Novamente, ele foi compreendido como um político exagerado. Como se o otimismo exacerbado continuasse convivendo com o mormaço da floresta, da época em que ele foi governador pela primeira vez.  Mas, para Gilberto, o Amazonas era a Pátria da esperança apesar dos tempos difíceis em que passava a economia brasileira naqueles bicudos anos de 1980.

Polêmico

Gilberto era um político controverso, polêmico. E assim como arrastou milhões de admiradores e seguidores que o conduziram três vezes no poder pelo voto direto, atraiu críticos que não aceitavam suas teses, principalmente as ecológicas.  Mas, apesar das críticas, e em alguns momentos exercer a mão de ferro, era inteligente o suficiente para não levantar a voz contra os adversários, não baixar o nível e nem ameaçar. Ao menos em público.

— Sempre expus minhas opiniões com lealdade e clareza e as defendo com ardor. Da mesma forma, aceito a discordância e a crítica honesta às ideias que defendo. Entendo que a oposição é necessária. Ela é heroica nos regimes autoritários, mas é imprescindível e fundamental nos regimes democráticos. É incompreensível quando simplesmente se faz oposição pela oposição, mas quando ela é séria, consequente, inteligente, capaz de apontar erros e sugerir soluções, esta oposição sempre terá nesta Casa o meu aplauso – disse ao tomar posse no Senado, em março de 1999.

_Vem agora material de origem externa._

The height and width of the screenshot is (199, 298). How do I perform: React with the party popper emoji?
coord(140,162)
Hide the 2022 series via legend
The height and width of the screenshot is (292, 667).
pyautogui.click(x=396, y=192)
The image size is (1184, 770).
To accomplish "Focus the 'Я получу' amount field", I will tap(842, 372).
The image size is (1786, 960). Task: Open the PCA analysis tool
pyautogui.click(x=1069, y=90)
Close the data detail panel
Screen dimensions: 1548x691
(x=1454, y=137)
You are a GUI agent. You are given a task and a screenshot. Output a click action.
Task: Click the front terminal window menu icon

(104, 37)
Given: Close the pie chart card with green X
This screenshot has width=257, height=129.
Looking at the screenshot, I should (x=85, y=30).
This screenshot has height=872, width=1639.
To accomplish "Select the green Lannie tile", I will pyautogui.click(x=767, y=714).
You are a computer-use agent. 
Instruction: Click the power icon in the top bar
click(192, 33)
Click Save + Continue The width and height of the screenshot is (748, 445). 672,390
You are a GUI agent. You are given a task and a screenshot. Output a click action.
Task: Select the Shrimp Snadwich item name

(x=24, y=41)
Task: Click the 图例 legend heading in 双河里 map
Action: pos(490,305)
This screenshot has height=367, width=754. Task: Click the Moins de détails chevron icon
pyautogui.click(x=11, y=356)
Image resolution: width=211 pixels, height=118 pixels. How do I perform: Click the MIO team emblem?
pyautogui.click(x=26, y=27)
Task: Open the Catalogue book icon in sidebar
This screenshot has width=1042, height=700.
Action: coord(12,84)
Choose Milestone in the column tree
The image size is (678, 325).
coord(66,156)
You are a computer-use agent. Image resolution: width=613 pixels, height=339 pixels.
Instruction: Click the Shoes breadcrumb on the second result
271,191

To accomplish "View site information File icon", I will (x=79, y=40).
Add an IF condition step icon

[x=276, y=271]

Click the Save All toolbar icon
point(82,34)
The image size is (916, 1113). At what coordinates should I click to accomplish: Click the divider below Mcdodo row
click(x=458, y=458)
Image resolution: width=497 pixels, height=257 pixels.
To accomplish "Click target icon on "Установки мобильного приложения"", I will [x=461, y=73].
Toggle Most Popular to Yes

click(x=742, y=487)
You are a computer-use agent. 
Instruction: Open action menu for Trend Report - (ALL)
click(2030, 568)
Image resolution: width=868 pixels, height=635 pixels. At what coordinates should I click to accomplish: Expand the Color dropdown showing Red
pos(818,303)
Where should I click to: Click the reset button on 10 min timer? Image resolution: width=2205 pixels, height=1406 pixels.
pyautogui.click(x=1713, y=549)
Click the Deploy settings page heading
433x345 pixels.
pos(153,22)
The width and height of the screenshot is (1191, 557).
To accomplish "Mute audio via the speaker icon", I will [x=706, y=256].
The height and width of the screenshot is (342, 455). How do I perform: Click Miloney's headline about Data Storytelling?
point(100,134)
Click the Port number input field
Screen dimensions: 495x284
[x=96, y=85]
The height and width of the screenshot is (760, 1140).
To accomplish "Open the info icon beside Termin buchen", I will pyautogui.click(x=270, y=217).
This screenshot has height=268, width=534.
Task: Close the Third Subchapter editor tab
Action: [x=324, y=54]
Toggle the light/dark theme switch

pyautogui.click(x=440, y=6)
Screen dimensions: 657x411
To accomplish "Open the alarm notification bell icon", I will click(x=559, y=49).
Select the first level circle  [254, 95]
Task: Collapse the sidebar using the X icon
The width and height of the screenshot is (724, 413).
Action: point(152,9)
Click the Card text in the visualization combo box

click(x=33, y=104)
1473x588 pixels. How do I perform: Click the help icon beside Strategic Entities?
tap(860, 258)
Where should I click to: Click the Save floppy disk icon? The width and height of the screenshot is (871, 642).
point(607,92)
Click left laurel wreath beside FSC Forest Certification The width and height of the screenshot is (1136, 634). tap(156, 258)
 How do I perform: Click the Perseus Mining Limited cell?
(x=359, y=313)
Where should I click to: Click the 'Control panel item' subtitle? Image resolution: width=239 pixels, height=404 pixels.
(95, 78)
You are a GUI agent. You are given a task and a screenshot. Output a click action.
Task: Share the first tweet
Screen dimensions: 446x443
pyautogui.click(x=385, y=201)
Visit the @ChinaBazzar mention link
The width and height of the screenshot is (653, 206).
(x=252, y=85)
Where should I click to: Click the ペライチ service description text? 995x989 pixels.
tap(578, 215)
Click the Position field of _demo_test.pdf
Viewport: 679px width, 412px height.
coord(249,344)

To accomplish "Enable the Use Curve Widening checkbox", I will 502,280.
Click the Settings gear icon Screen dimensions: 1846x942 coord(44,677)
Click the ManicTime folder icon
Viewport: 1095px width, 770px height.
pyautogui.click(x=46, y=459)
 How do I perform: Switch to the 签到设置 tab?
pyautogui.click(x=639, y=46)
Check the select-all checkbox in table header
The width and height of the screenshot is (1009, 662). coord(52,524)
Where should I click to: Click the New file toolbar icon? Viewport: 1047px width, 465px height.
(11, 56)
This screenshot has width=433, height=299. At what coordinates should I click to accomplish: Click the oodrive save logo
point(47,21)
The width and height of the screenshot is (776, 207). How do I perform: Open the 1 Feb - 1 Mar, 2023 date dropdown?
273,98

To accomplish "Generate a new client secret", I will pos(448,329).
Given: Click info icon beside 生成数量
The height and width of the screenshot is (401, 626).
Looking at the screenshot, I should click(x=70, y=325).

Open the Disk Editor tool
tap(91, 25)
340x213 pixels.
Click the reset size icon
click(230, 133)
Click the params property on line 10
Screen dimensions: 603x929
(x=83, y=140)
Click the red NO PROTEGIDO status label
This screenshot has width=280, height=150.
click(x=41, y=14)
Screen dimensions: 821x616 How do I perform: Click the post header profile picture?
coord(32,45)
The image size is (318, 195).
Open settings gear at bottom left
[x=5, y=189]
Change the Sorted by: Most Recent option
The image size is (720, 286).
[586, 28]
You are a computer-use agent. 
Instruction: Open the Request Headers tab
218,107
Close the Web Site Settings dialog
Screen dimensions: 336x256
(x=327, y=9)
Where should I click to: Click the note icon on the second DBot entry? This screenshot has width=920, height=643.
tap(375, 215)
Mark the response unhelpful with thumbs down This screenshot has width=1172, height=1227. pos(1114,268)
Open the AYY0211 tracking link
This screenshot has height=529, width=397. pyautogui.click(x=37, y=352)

Em sua última tentativa de concorrer a um cargo público, em 2006, Mestrinho lançou-se como candidato à reeleição ao Senado, mas ficou em terceiro lugar no pleito. Quando morreu, apesar da saúde debilitada e da idade, dirigia o PMDB do Amazonas com a mesma dedicação. Naquele distante 19 de julho de 2009, a história política do Amazonas virava uma página. Gilberto saiu da vida e virou mito. Ficou no ar o brado que iniciava seus comícios:

 — Aaaamaaaazoneeeeensessss!!!

E  frase que encerra o/s discursos, trazendo esperança ao eleitor,  ainda ecoa por aí:

— Nunca na história politica do Amazonas houve um governador como Gilberto Mestrinho!